Zama Dube

Zama Dube

Ph.D. student
@zamadube
zamadube@ucla.edu
www.zamadube.com

Third-year Ph.D. student Zama Dube is a voice-over artist, content producer and researcher. Drawing from her experiential knowledge as a media practitioner in the South African broadcasting industry, Dube’s research interests contribute to a legacy within Black visual cultures that have often been preoccupied with interrogating the politics of representation, notions of the spectacle and the possibility of a Black feminist gaze. Her current research examines subversive media practices of Black women media-makers in the African diaspora. Dube is also the inaugural fellow of the Marty Sklar Entertainment Innovation Fellowship (2021) where she will participate in major collaborative projects at UCLA REMAP that interweave the physical and digital worlds to share new kinds of stories and engage with the legacy and future of themed entertainment.
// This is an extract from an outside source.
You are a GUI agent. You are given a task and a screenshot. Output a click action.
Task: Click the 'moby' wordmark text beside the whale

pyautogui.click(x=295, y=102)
Past honors include the Teshome Gabriel Memorial Award, the Irma Polaski Award, the Mariame Kaba Graduate Fellowship in Black Feminist Research, and membership in the UCLA chapter of the Edward Alexander Bouchet Graduate Honor Society.



Research Interests

Black popular culture, visual culture, Black feminisms, decolonial studies, queer diaspora studies


Education

M.A., African Literature, The University of the Witwatersrand, Johannesburg, South Africa
B.A., Law, Politics and African Literature, The University of the Witwatersrand


Selected Publication

“On Radical Black Grand-Mothering: uGogo and Intimate Forms of Knowledge Production,” UCLA Center for the Study of Women (2020).